■ **WHAT TO DO**: Find every line below with the word "Given" in it, and copy each one.
++++ PROVIDED RECORDS ++++
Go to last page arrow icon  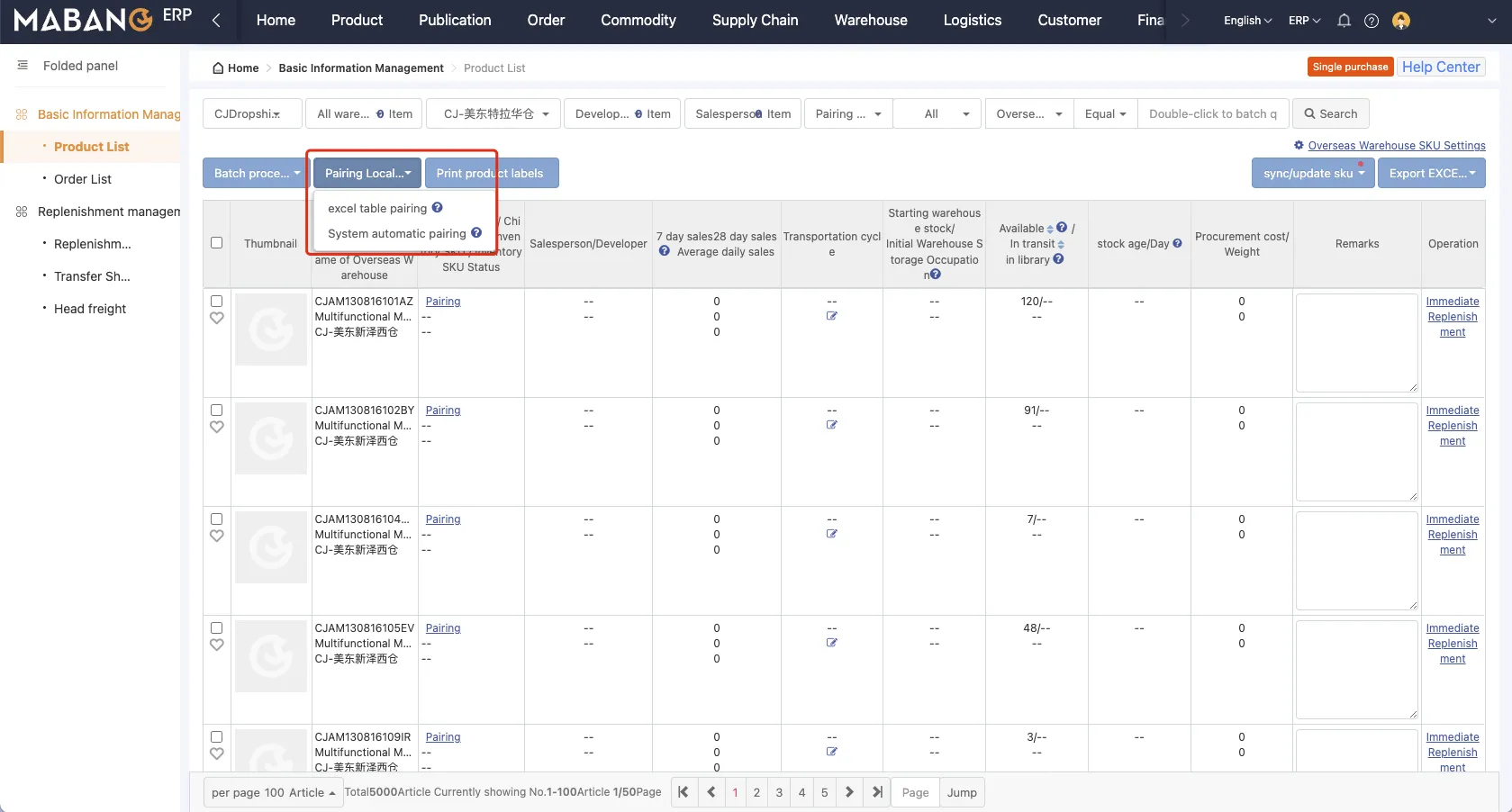[877, 792]
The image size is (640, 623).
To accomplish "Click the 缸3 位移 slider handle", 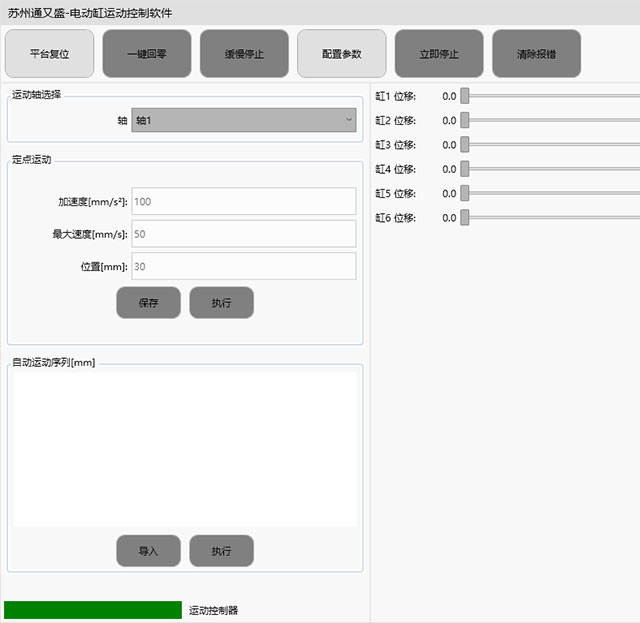I will click(x=464, y=145).
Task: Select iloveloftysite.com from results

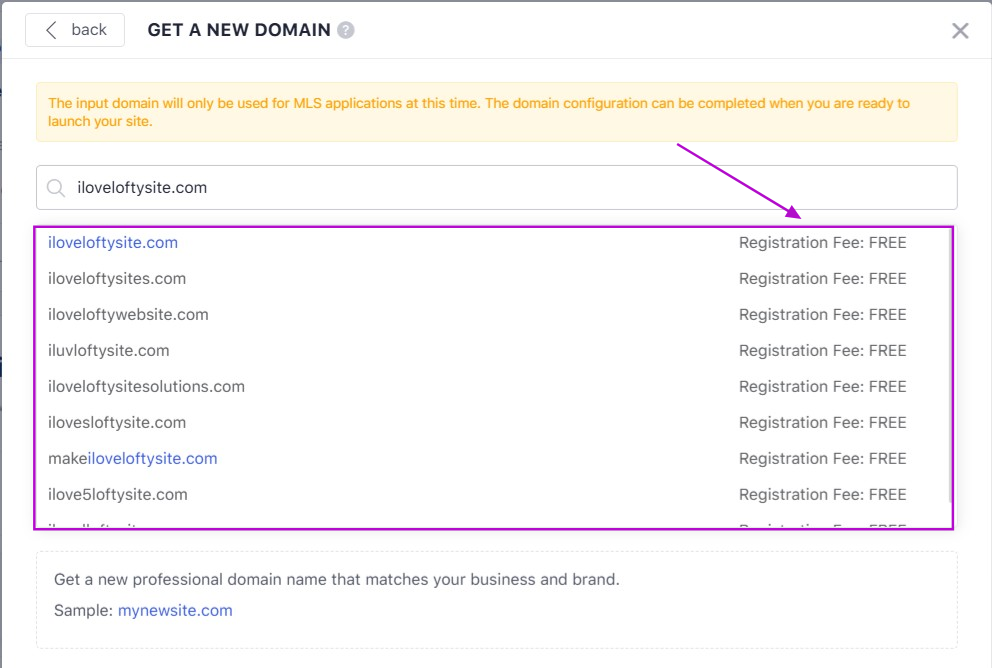Action: [x=113, y=243]
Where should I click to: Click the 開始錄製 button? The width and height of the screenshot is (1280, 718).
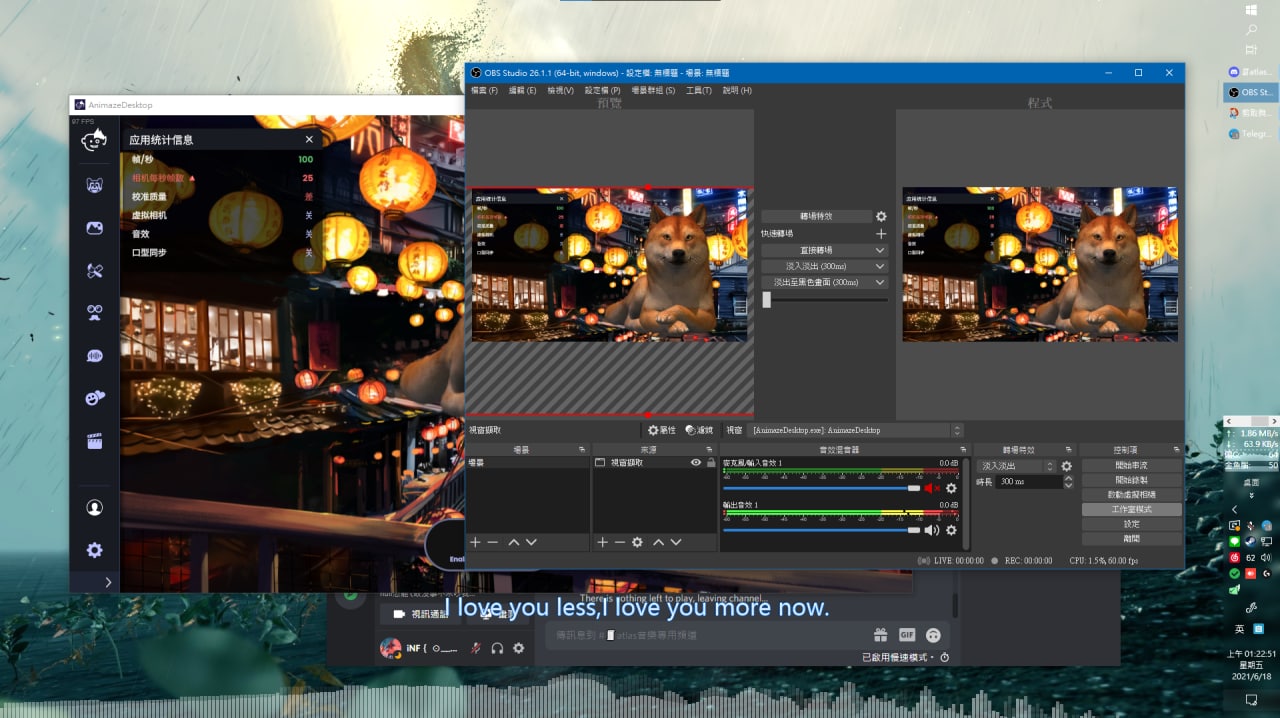click(x=1131, y=480)
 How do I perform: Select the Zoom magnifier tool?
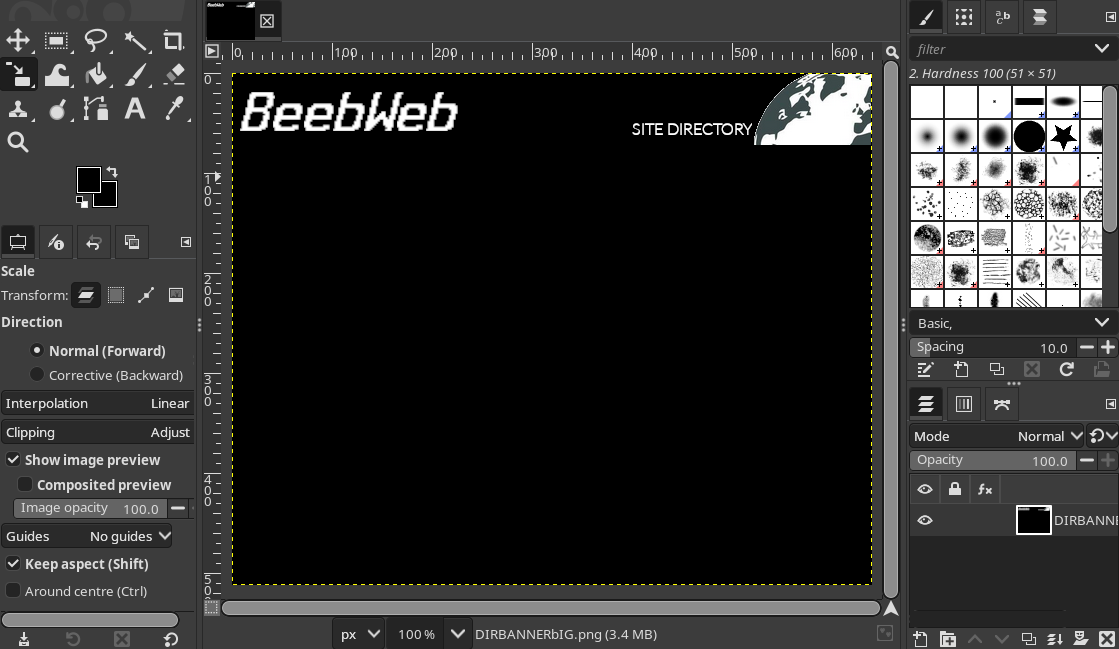(18, 143)
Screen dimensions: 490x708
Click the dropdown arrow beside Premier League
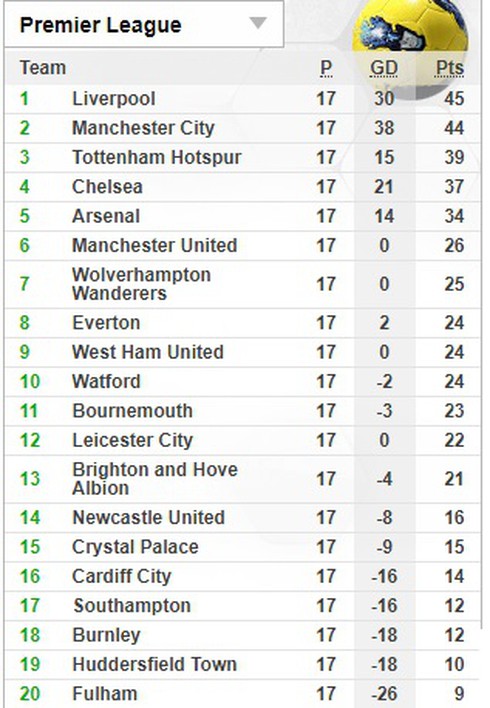[x=258, y=23]
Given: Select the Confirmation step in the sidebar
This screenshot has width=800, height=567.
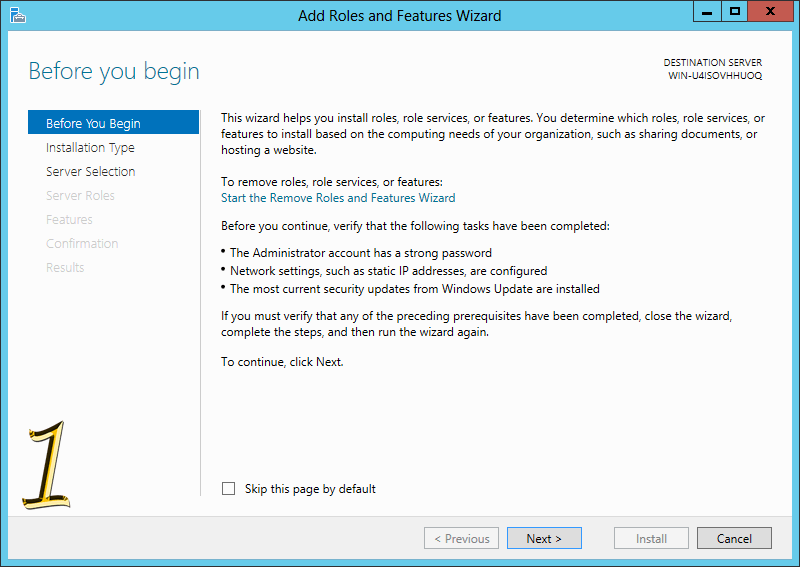Looking at the screenshot, I should 82,243.
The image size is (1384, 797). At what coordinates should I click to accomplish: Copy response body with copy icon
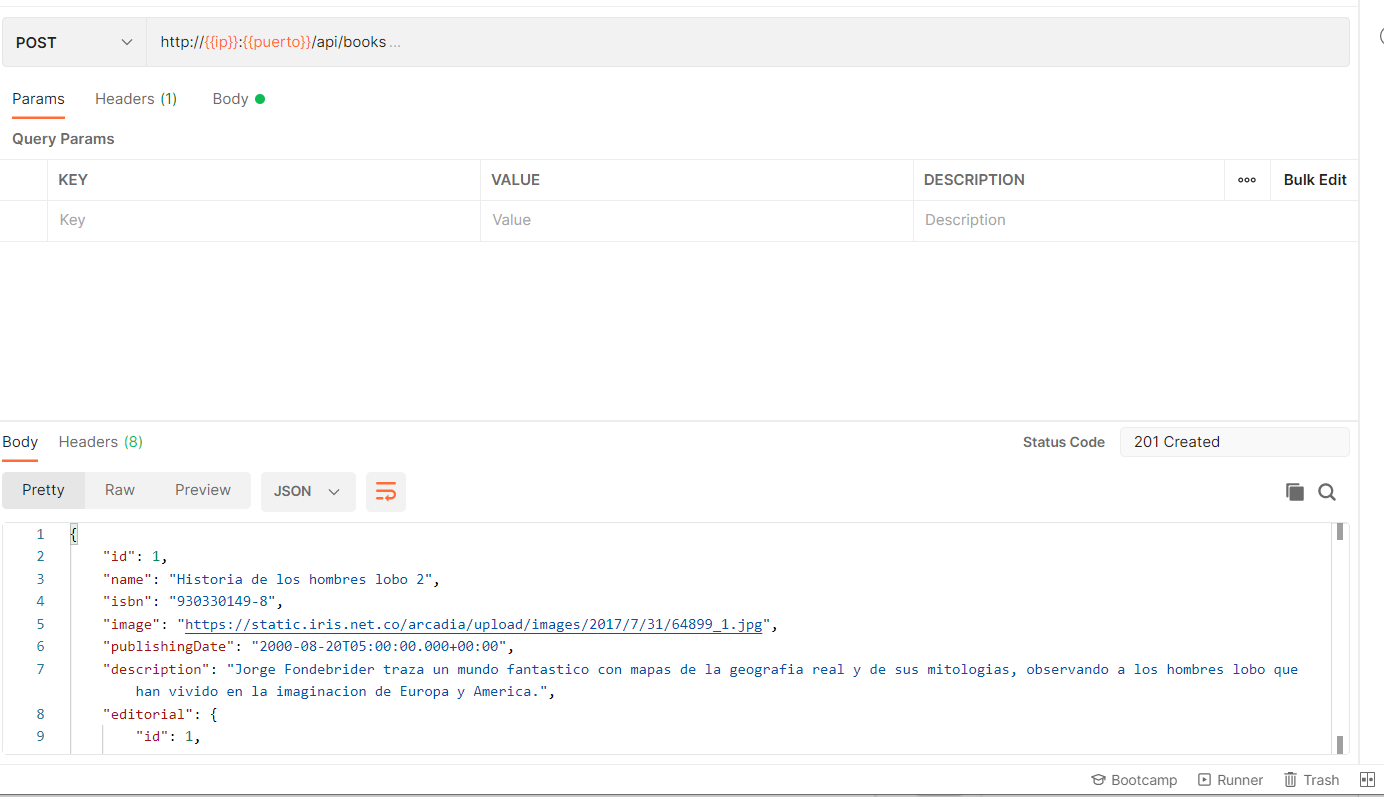1295,492
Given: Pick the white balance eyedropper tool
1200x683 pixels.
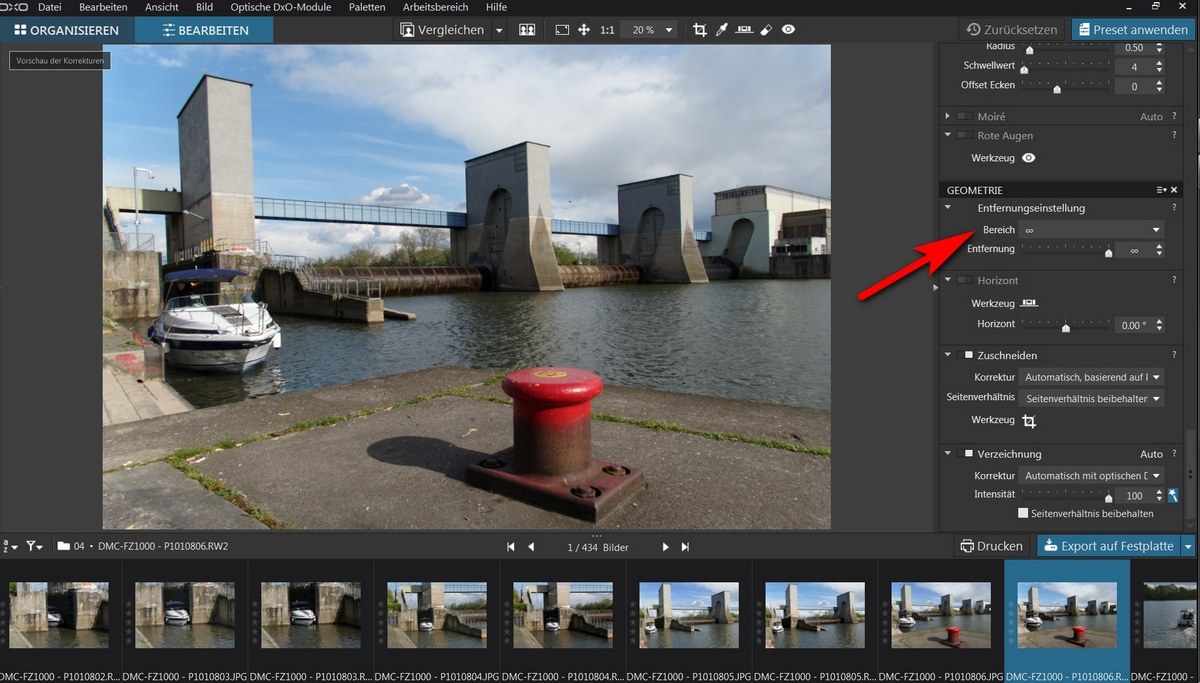Looking at the screenshot, I should tap(721, 30).
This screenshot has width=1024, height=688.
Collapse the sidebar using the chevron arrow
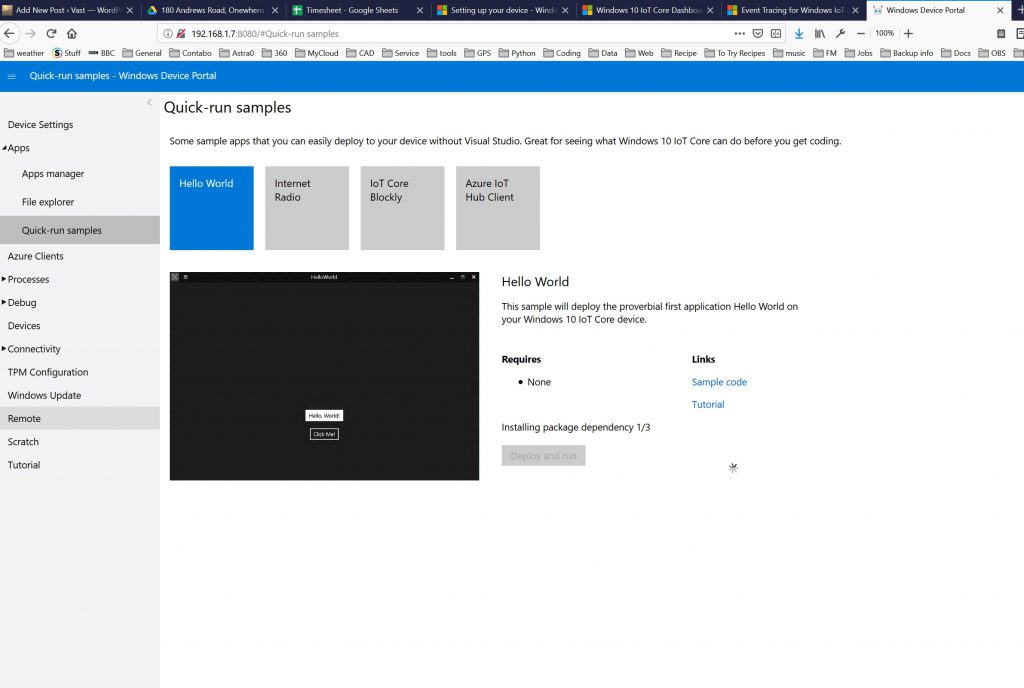coord(149,103)
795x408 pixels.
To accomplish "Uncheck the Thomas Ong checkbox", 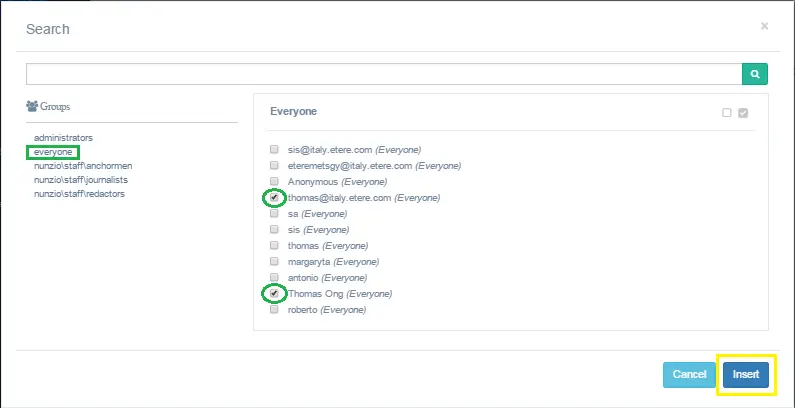I will point(274,294).
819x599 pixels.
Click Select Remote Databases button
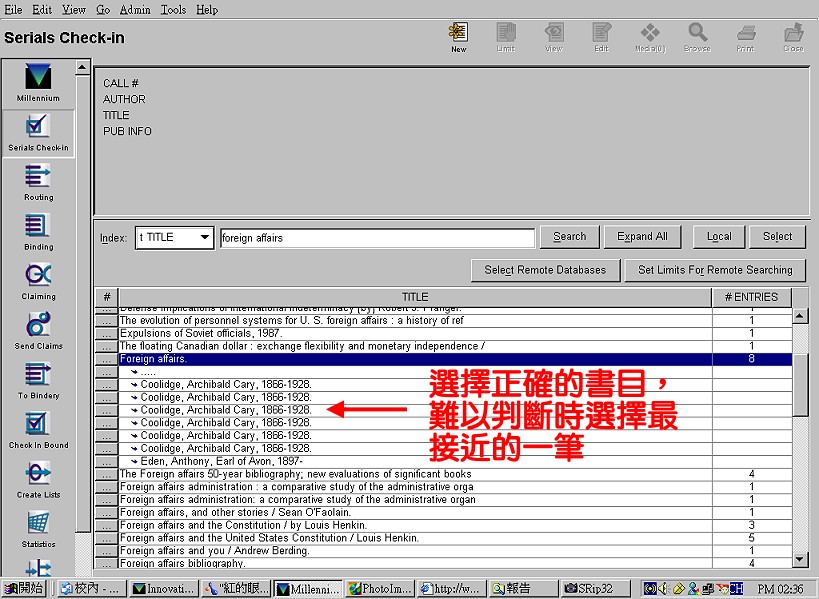point(545,270)
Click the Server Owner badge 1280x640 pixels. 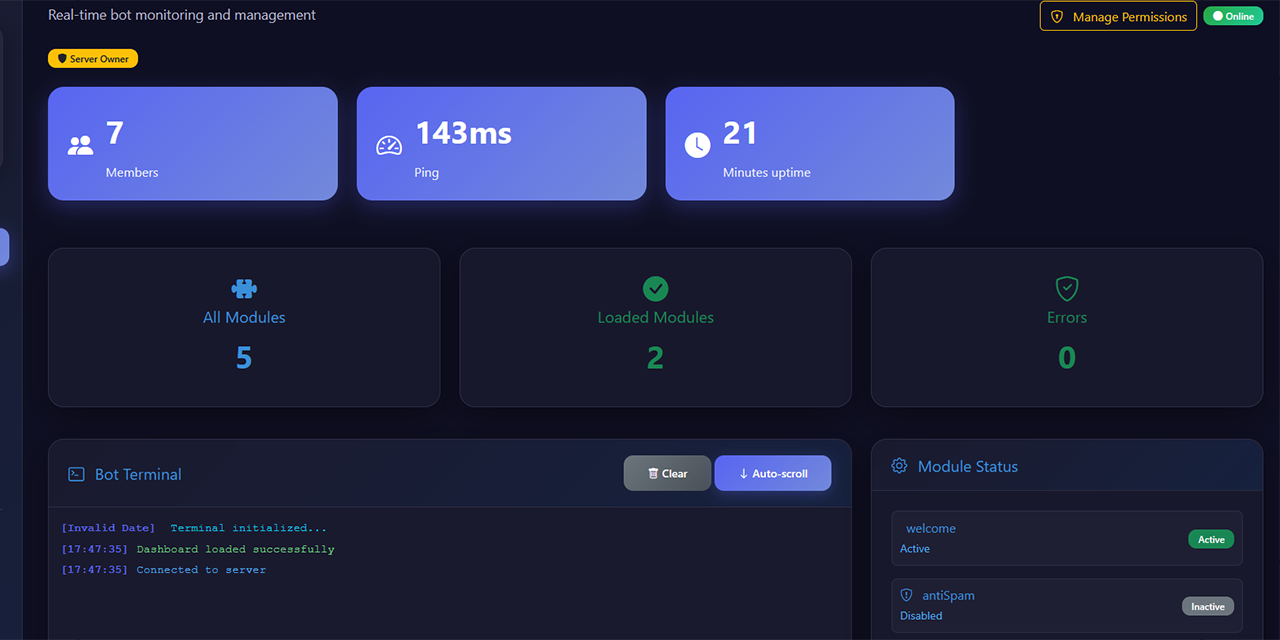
++++
■ **YOUR RESPONSE**:
Given: Select the Confirmation step in the sidebar
Given: Pick the white balance eyedropper tool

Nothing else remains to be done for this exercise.